Rabbi Joseph Soloveitchik, here summarised, by Rabbi Aharon Ziegler, taught that the observance of Shiva, sheloshim [30 day period], and the year when one traditionally says kaddish for parents is not only a catharsis of sorrow, but also an expression of self-judgment and penitence.
Aveilut, the process of mourning, is intrinsically an expression of teshuvah [repentance]. The broken heart is a grieving heart, and a grieving heart seeks atonement.
As mourners we reflect on the moral tenor of our life, noting its shortcomings, and repenting for its failures. We think of our mortality and of our accountability and of the pressing need for a spirituality that includes our loss.
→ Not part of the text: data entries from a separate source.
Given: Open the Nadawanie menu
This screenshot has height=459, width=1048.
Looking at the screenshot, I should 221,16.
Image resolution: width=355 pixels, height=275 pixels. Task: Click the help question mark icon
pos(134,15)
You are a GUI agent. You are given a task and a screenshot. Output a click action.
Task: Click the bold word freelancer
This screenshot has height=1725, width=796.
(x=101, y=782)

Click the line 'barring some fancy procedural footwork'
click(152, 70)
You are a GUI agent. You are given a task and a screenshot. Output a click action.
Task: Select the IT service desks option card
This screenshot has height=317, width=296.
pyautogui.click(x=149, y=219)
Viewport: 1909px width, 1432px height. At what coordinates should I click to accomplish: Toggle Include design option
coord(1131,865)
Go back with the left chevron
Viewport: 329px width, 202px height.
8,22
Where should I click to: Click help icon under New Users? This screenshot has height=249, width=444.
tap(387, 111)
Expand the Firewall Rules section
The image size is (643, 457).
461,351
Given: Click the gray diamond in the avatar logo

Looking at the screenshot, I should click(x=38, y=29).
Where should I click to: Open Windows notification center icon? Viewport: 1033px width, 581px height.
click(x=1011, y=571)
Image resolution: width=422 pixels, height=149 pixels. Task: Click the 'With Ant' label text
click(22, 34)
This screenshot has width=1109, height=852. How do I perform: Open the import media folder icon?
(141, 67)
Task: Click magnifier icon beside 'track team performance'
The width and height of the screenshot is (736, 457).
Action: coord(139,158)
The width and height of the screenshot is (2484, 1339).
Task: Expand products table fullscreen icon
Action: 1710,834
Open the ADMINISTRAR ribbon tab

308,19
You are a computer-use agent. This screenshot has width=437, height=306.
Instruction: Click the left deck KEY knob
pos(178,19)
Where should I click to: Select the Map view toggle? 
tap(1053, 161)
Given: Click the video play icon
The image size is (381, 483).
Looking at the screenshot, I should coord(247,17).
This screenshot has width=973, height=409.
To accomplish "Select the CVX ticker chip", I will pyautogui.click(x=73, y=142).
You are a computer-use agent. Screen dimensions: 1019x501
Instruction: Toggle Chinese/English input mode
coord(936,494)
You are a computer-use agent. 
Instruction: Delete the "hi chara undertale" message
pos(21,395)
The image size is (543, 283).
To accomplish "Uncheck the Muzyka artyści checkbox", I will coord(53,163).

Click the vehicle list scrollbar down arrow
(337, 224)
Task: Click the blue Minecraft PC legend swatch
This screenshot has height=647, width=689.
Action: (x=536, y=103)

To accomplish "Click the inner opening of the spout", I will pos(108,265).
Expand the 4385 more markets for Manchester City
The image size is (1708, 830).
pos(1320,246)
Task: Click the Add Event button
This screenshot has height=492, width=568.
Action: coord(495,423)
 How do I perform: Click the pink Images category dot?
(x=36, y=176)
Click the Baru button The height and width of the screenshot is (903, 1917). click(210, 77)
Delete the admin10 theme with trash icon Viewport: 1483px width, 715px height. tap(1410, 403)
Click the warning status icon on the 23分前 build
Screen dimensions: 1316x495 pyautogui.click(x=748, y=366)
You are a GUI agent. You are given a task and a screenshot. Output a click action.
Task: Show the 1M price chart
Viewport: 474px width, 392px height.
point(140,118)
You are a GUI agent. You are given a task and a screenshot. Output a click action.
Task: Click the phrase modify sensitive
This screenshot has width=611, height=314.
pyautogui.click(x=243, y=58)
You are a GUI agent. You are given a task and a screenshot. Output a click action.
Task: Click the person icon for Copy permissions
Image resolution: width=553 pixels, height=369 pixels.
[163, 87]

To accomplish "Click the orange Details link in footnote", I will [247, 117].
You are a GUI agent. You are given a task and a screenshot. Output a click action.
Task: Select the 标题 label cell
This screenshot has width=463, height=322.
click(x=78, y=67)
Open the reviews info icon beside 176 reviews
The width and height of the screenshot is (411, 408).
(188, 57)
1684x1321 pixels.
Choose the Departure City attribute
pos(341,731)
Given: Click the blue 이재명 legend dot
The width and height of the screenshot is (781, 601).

Upon completion of our self-judgment, our reflection and our teshuva, we then have the ability to request from God that “Bila HaMavet La’netzach, U’macha Adonai Dim’ah Mei’al Kol Panim” [May God swallow up death forever, and wipe away tears from all faces] (Isaiah 25:8)
Israeli educator Yael Shachar teaches that ‘In Teshuvah, we go through some of the same stages as in mourning. The stages are: acknowledge the mistake—it was the wrong thing to do; experience (but really experience) regret—I understand the full import of it and how great a mess I have made of things; reach a point where all of the regret, despair, grief, and longing to make right can find expression; become someone else, someone who even if brought to exactly the same circumstances, would not make the same mistake again.
And, like one in mourning for a part of ourselves—for the missed opportunity—we retell. We express the inner turmoil and make it concrete and real, and at the same time reach closure, or acceptance, with it. This is the last stage of teshuvah—the viddui. By telling we acknowledge our mistakes and their consequences, our wrong-turns and blind alleys, and by speaking them aloud, we take possession of them. But more, we bring them from the private space of our regret into the public space of communal existence, allowing them to enter the memory of our community. [All day today we have confessed ‘ Al Chet Shechatanu L’fanecha’ the sin that we have committed against you.] It takes courage to do this, but it is also supremely healing.
Pirkei Avot (2:15) teaches us to “Make teshuvah the day before your death.” Rabbi Rachel Barenblat comments – ‘But who among us knows when the day of our death will be? Therefore Judaism calls us to make teshuvah everyday. To do the inner work of self-reflection, and the outer work of changing and making amends, all the time.’ The bereavements that we have commemorated and recognised today here in our Yizkor remind us that we do not have forever to change, to be at one with ourselves and God.
Above our Ark in the Beit Tefillah at EHRS the words da lifnei Mi atah omed say ‘know before whom you stand.’ As Rabbi Wittenberg says: ‘If we stand before God then don’t intentionally hurt anyone, don’t shut people down, don’t be silent when you should speak out, ask gentle questions (Isaiah 40:2), have the Torah of loving kindness on your tongue (Proverbs 31:26), be open to feedback. I would want a conscience that does not self-deceive – not to aim to get away with it, I would want a pure heart (Psalm 51:12)’ – and let this teshuvah reconnect us with the Source of all life, my dad’s, mine and all of us.